![UBC researching brain power of ‘trash pandas,’ wants help from Vancouver residents](https://globalnews.ca/wp-content/uploads/2019/07/raccoons2-e1562888657776.jpg?quality=85&strip=all&w=720&h=379&crop=1)
UBC researching brain power of ‘trash pandas,’ wants help from Vancouver residents
Global News
Raccoons will be humanely trapped, microchipped, fed and released so they can solve tests planted in residents' backyards, said UBC researcher Hannah Griebling.
Researchers at the University of British Columbia want help from Vancouver residents as they study the smarts of one of the city’s most notorious critters — the “trash panda.”
The university’s Urban Wildlife Project is in search of backyards where it can set up humane traps, microchip the raccoons under sedation, then place a variety of puzzles in the yard for them to solve.
Researchers will record the raccoons’ responses on camera as they respond — or don’t respond — to five tests designed to assess memory, learning, self-control, and other critical skills.
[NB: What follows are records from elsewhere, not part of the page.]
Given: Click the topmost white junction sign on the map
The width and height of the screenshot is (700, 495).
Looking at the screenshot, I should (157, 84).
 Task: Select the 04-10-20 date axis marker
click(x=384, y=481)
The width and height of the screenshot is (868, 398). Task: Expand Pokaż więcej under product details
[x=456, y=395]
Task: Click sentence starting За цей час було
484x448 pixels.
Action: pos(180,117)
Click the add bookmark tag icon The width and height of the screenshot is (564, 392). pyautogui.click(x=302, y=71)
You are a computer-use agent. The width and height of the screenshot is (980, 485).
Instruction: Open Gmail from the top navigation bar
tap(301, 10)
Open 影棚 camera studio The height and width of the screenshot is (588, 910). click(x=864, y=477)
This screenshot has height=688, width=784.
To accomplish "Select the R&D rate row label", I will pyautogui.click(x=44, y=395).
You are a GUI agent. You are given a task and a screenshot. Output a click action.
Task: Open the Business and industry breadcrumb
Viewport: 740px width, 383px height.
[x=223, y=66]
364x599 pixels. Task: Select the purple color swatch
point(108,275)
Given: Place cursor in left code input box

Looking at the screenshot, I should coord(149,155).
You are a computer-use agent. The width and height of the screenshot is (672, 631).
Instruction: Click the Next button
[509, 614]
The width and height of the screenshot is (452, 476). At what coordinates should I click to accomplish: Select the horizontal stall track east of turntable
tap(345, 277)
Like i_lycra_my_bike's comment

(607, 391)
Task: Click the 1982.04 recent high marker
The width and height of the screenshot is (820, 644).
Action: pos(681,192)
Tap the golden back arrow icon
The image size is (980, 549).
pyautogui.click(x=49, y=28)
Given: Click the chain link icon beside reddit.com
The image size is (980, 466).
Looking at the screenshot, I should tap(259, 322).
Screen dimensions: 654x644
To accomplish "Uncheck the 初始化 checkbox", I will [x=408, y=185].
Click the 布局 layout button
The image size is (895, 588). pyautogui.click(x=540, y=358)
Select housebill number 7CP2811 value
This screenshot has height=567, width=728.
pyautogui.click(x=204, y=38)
“They are surprisingly very under-studied, but one thing we do know is that they’re super — what we call behaviourally flexible,” said Hannah Griebling, a doctoral student at UBC’s faculty of forestry.
“What our research is hoping to figure out is, get a better understanding of their behavior and their cognitive ability, or their intelligence, and how that can help us promote coexistence with raccoons and other urban wildlife in the future.”
A primary goal of Griebling and Sarah Benson-Amram, assistant professor in the faculties of science and forestry, is to determine the “domain-general cognition” of raccoons, or their ability to perform well on a test, having already performed well on another.
One test they plan to plant in the yards will assess spatial memory with smart feeders that recognize a raccoon’s microchip. If the raccoon finds the food and returns for more, the feeder will offer a reward.
A skill called “reversal learning” can then be tested through a change in which a smart feeder rewards the raccoon and observations of how quickly the animal learns to go to the new feeder.